Comment 51 Tomas Mraz 2007-12-04 12:27:06 UTC
> oh, then I misunderstood what you were asking. do you want a function that
> returns the length of the hash size without any other argument, like:
> 
>   guint
>   g_checksum_get_type_length (GChecksumType checksum_type)
>   {
>     switch (checksum_type)
>       {
>       case G_CHECKSUM_MD5:
>         ...
>       }
>   }

Yes, exactly that.
Comment 52 Matthias Clasen 2007-12-04 13:47:27 UTC
> at the moment, if IS_VALID_TYPE() fails we get out of the g_checksum_new().
> meybe making IS_VALID_TYPE public and calling it G_CHECKSUM_TYPE_IS_VALID()?

Either that, or make checksum_new() return NULL if it meets an unknown type.
Comment 53 Dan Winship 2007-12-04 15:28:47 UTC
(In reply to comment #48)
> > g_checksum_get_digest() already accepts a pointer with the length of the
> > digest.
> > 
> Yes, but, you'll have to unnecessarily allocate a new GChecksum to query the
> length. For example when you want to decide which checksum type to choose based
> on length.

In all of the use cases that have been mentioned so far in this bug, you
don't actually have a choice anyway. (Eg, the thumbnail spec and Content-MD5
headers demand MD5. DBUS_COOKIE_SHA1 demands SHA-1, etc.)

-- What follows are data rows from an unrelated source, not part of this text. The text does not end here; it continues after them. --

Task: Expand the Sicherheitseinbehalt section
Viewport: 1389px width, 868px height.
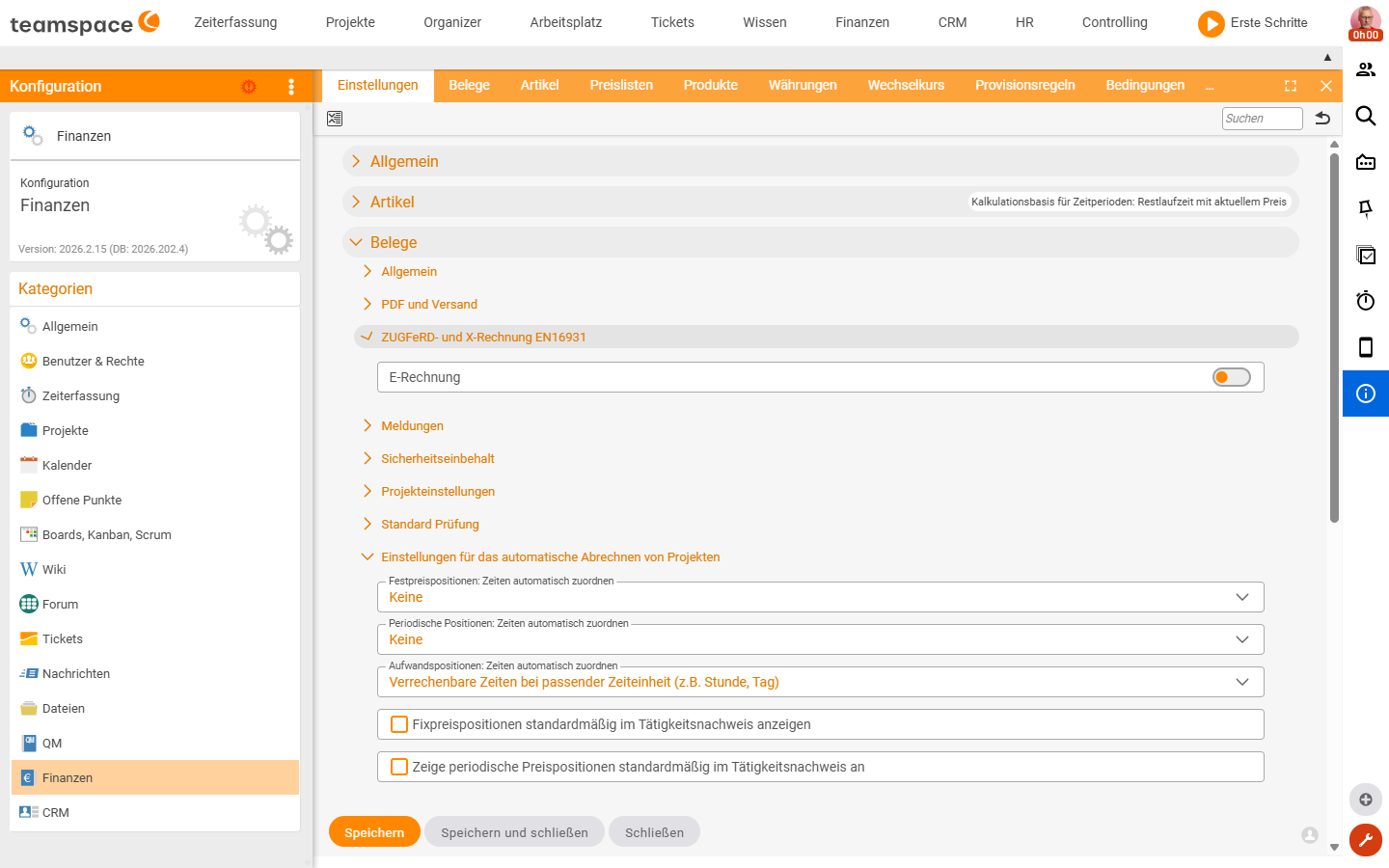Action: coord(437,458)
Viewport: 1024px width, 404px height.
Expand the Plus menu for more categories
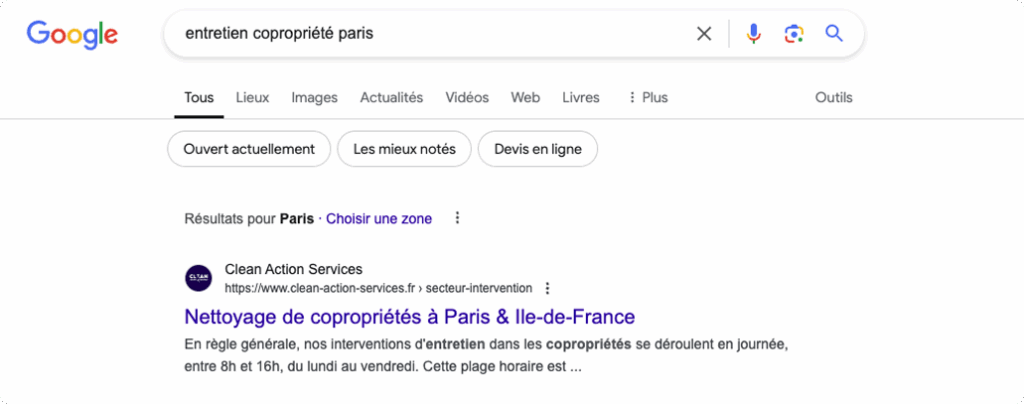point(647,98)
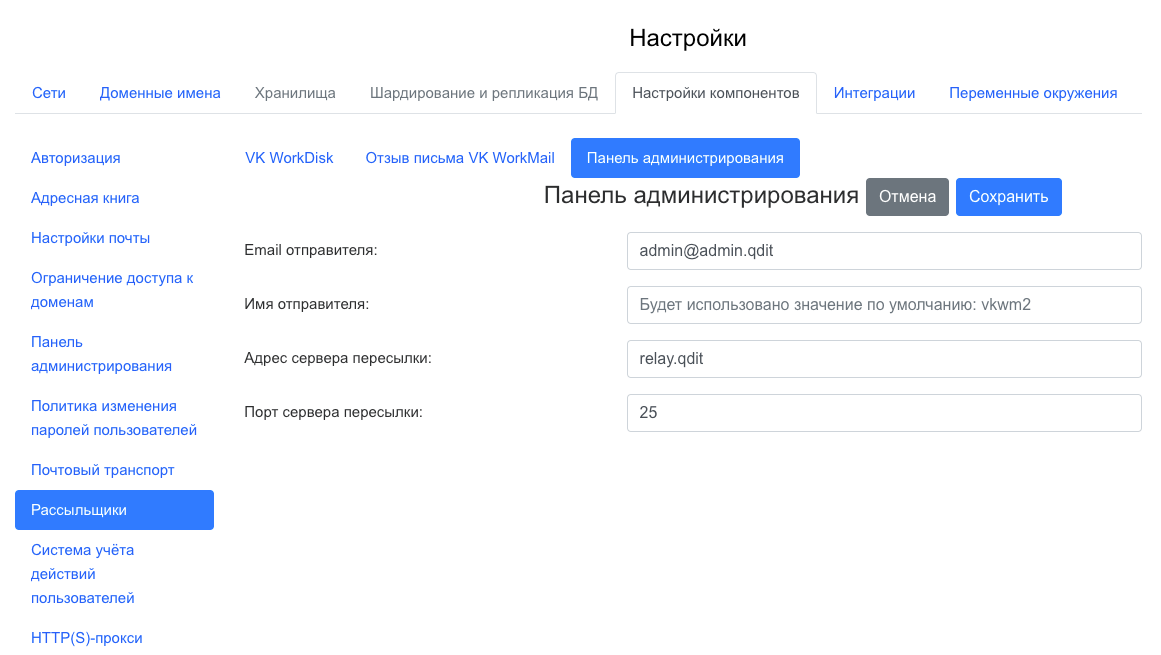Screen dimensions: 1161x655
Task: Go to Шардирование и репликация БД tab
Action: point(484,93)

If you are actually choosing what hash function to use at runtime, wouldn't
you want to choose based on some better criteria than "output string size"?
And at any rate, if you're choosing between multiple hash functions based on
any interesting criteria, you're probably doing something where you ought to
be using a real crypto library anyway.
Comment 54 Matthias Clasen 2007-12-04 16:04:11 UTC
I agree that the length of the checksum is probably not the most imporant piece of information, but we can trivally add a function to get this information later if a real use-case shows up. 

Lets get the existing patches committed first.
Comment 55 Emmanuele Bassi (:ebassi) 2007-12-04 16:37:08 UTC
thanks Matthias for the quick review.

both patches committed to trunk, with the documentation changes of comment 49

2007-12-04  Emmanuele Bassi  <ebassi@gnome.org>

        * gio/glocalfileinfo.c: Replace the copy-and-paste MD5 digest
        generation with GChecksum.

2007-12-04  Emmanuele Bassi  <ebassi@gnome.org>

        * glib/gchecksum.[ch]: Add GChecksum, a generic wrapper around
        various hashing algorithms. At the moment, the MD5, SHA-1 and
        SHA-256 algorithms are supported. (#443648)

        * glib/glib.h:
        * glib/Makefile.am:
        * glib/glib.symbols: Build glue for GChecksum

        * tests/Makefile.am
        * tests/checksum-test.c: Add test suite for GChecksum.